After a long-running legal battle, Bates reunited the stadium freehold with the club in 1992 by doing a deal with the banks of the property developers, who had been bankrupted by a market crash. Chelsea’s form in the new Premier League was unconvincing, although they did reach the 1994 FA Cup Final with Glenn Hoddle. It was not until the appointment of Ruud Gullit as player-manager in 1996 that their fortunes changed. He added several top international players to the side, as the club won the FA Cup in 1997 and established themselves as one of England’s top sides again. Gullit was replaced by Gianluca Vialli, who led the team to victory in the League Cup Final, the UEFA Cup Winners’ Cup Final and the UEFA Super Cup in 1998, the FA Cup in 2000 and their first appearance in the UEFA Champions League.

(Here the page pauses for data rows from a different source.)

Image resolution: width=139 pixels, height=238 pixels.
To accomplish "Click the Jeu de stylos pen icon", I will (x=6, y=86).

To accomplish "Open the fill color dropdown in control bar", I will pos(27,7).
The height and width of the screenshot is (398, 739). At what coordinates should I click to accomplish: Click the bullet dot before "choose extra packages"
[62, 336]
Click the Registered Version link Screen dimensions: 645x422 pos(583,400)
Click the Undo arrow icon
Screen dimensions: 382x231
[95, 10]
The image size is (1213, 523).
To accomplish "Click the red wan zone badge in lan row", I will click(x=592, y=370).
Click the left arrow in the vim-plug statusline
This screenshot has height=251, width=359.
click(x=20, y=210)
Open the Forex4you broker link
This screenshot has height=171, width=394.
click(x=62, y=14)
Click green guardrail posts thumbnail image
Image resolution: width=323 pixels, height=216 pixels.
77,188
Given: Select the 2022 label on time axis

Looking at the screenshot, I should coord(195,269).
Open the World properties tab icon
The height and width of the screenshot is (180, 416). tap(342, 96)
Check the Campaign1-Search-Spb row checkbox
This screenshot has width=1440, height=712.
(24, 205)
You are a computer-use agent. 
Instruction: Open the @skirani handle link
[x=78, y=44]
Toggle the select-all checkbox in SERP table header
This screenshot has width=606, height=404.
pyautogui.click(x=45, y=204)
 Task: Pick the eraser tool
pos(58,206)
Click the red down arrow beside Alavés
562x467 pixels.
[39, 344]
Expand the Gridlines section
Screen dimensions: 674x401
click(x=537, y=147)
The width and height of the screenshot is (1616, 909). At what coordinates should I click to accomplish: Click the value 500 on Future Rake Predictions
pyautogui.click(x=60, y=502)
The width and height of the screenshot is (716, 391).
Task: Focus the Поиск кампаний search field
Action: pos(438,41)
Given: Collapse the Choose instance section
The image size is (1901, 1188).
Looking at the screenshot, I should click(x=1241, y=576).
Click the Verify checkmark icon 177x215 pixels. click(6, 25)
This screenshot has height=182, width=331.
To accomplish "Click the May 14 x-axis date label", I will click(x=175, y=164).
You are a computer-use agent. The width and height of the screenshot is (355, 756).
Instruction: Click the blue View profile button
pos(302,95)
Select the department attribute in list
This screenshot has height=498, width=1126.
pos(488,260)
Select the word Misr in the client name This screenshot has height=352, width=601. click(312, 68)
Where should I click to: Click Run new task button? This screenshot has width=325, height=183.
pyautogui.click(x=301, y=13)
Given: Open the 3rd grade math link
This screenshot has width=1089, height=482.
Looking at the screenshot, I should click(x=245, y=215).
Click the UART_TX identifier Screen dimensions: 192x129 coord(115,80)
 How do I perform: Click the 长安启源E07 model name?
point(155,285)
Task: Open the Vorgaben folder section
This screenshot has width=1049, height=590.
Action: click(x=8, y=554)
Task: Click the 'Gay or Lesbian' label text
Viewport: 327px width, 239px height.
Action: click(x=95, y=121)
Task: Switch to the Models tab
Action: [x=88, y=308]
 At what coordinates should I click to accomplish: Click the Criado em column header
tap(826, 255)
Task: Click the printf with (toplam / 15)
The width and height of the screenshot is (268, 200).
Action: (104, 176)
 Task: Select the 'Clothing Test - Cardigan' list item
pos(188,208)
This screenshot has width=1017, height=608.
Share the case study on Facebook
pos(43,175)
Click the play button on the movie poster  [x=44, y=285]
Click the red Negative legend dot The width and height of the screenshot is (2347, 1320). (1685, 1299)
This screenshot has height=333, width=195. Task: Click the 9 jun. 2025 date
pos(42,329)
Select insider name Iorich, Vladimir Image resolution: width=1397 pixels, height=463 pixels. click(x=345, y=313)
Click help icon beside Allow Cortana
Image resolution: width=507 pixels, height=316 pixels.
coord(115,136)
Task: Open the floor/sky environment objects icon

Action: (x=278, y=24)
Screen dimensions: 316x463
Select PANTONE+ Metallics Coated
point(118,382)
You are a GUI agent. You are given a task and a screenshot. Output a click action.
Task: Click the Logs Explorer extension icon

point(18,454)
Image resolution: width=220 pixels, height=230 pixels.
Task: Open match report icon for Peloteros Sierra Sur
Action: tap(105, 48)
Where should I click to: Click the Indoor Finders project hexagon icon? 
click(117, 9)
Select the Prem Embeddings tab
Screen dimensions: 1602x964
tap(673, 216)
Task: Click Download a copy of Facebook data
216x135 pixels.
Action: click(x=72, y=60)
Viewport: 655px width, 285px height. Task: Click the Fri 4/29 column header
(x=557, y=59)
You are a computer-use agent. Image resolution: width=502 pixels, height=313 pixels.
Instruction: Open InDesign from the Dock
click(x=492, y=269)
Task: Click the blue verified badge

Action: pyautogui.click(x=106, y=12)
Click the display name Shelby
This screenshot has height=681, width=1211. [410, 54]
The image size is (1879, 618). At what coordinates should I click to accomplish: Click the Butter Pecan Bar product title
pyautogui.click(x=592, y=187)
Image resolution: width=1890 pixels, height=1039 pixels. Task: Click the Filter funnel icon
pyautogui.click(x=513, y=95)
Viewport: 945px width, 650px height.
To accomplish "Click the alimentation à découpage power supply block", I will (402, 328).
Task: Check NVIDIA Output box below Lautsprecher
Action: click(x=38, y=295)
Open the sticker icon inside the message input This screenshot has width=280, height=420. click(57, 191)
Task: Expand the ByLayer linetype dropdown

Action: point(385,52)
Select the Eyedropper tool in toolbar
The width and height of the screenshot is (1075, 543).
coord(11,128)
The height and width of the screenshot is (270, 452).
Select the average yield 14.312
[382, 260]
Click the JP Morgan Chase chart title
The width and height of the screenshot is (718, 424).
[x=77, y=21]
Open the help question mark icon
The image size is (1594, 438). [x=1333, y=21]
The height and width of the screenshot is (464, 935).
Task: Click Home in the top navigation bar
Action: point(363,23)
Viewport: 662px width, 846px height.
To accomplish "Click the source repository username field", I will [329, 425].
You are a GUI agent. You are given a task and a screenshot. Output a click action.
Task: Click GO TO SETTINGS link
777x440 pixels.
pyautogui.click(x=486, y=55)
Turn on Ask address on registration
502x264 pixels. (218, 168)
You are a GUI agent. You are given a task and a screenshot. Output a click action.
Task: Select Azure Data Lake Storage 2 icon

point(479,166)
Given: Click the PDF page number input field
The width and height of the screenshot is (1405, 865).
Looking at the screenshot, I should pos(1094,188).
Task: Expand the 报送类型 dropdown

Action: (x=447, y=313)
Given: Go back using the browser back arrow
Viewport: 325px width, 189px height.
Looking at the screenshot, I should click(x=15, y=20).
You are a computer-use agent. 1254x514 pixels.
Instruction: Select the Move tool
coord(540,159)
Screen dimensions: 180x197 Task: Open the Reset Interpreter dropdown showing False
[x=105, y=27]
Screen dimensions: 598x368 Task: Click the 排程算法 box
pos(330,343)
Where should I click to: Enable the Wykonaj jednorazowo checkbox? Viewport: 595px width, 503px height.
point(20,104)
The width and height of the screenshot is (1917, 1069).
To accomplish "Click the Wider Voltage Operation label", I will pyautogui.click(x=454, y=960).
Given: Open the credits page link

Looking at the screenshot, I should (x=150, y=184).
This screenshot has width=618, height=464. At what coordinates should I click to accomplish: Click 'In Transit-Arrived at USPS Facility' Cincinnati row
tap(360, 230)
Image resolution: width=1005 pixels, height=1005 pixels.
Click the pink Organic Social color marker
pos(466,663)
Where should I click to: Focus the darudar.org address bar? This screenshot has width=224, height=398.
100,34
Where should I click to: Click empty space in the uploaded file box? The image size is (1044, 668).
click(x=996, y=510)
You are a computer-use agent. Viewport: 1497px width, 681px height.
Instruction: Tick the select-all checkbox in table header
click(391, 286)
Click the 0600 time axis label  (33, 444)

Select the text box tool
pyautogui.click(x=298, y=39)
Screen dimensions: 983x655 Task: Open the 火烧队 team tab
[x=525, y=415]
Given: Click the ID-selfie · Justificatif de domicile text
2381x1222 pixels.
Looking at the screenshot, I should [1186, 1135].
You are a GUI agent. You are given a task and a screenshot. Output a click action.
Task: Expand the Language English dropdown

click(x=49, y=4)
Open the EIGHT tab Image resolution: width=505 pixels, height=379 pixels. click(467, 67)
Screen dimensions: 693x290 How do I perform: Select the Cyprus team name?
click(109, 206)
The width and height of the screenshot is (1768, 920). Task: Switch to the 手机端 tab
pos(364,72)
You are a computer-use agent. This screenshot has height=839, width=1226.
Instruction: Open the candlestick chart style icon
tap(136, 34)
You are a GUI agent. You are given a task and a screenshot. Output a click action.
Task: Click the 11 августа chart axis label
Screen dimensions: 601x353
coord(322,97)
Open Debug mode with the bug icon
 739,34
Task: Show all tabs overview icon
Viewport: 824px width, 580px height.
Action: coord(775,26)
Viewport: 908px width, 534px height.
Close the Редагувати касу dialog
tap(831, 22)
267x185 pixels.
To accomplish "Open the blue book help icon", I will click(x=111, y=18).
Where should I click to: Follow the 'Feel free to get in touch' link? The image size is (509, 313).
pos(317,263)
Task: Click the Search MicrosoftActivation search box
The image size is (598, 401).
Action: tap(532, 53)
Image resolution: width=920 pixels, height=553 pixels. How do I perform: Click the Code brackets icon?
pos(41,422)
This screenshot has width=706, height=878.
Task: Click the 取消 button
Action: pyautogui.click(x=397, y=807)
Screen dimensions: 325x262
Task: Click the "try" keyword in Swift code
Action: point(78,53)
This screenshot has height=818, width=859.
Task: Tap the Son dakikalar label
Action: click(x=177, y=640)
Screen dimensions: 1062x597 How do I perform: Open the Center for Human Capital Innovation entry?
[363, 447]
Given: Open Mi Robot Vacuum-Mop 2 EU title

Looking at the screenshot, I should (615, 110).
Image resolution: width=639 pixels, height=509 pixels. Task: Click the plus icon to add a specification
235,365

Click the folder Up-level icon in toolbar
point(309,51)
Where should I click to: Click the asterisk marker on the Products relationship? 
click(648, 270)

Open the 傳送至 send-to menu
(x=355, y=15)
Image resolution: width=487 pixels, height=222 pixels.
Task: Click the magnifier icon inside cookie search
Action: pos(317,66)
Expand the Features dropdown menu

Vialli was sacked in favour of Claudio Ranieri, who guided Chelsea to the 2002 FA Cup Final and Champions League qualification in 2002–03.
In June 2003, Bates sold Chelsea to Russian billionaire Roman Abramovich for £140 million. Over £100 million was spent on new players, but Ranieri was unable to deliver any trophies, and was replaced by José Mourinho. Under Mourinho, Chelsea became the fifth English team to win back-to-back league championships since the Second World War (2004–05 and 2005–06), in addition to winning an FA Cup (2007) and two League Cups (2005 and 2007). Mourinho was replaced by Avram Grant, who led the club to their first UEFA Champions League final, which they lost on penalties to Manchester United.
In 2009, Guus Hiddink guided Chelsea to another FA Cup success. In 2009–10, his successor Carlo Ancelotti led them to their first Premier League and FA Cup “Double”, and becoming the first English top-flight club to score 100 league goals in a season since 1963. In 2012, caretaker manager Roberto Di Matteo led Chelsea to their seventh FA Cup, and their first UEFA Champions League title, beating Bayern Munich 4–3 on penalties, the first London club to win the trophy. In 2013, interim manager Rafael Benítez guided Chelsea to win the UEFA Europa League against Benfica,[33] becoming the first club to hold two major European titles simultaneously and one of four clubs, and the only British club, to have won all three of UEFA’s major club competitions. In the summer of 2013, Mourinho returned as manager, leading Chelsea to League Cup success in March 2015, and their fifth league title two months later.[36] In 2015–16, Chelsea recorded their lowest Premier League finish in twenty years, placing 10th in the table. The following year(2016-2017), under new coach Antonio Conte, Chelsea won its sixth English title.